### LISTED ENTRIES ###

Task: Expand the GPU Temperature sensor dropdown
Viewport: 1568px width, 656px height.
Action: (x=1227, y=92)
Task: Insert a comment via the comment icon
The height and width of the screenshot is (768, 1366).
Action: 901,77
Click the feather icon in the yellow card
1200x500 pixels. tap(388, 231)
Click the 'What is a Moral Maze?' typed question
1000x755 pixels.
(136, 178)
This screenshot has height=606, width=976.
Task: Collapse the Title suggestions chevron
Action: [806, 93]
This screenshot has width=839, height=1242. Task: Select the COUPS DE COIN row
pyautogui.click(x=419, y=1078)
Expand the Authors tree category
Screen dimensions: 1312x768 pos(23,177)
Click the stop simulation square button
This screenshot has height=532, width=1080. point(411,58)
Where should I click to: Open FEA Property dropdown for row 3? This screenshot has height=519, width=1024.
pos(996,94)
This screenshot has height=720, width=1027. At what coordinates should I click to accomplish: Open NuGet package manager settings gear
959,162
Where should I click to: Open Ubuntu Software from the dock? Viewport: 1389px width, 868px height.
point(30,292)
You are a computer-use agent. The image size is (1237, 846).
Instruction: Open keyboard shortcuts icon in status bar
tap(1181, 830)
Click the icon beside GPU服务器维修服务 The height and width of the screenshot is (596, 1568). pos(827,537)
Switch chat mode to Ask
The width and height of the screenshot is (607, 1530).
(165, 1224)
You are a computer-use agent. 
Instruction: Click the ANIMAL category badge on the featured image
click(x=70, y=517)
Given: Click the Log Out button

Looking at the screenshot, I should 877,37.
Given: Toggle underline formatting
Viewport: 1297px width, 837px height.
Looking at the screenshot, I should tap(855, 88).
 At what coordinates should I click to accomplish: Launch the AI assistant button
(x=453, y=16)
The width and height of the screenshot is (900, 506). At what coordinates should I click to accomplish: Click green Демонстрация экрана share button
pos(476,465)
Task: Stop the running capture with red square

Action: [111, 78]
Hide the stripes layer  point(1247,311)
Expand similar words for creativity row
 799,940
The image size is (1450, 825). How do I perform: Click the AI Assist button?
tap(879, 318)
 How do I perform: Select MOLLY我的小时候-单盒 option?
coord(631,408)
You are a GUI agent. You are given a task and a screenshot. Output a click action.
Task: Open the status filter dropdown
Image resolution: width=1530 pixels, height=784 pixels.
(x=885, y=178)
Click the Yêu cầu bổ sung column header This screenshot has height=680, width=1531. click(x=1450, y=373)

###

» DIRECTIONS
Can you rescale everything from the line containing "You are a GUI" down to the end of the records, writing out all of those lines again with the requests included? Multiply every click coordinate in the answers by 1.25 and round to whole numbers, with halves rounding up, and leave every other number as it is.

» FINISHED TASK
You are a GUI agent. You are given a task and a screenshot. Output a click action.
Task: Open the status filter dropdown
Image resolution: width=1530 pixels, height=784 pixels.
(x=1106, y=223)
Click the Yêu cầu bổ sung column header This screenshot has height=680, width=1531. click(x=1813, y=466)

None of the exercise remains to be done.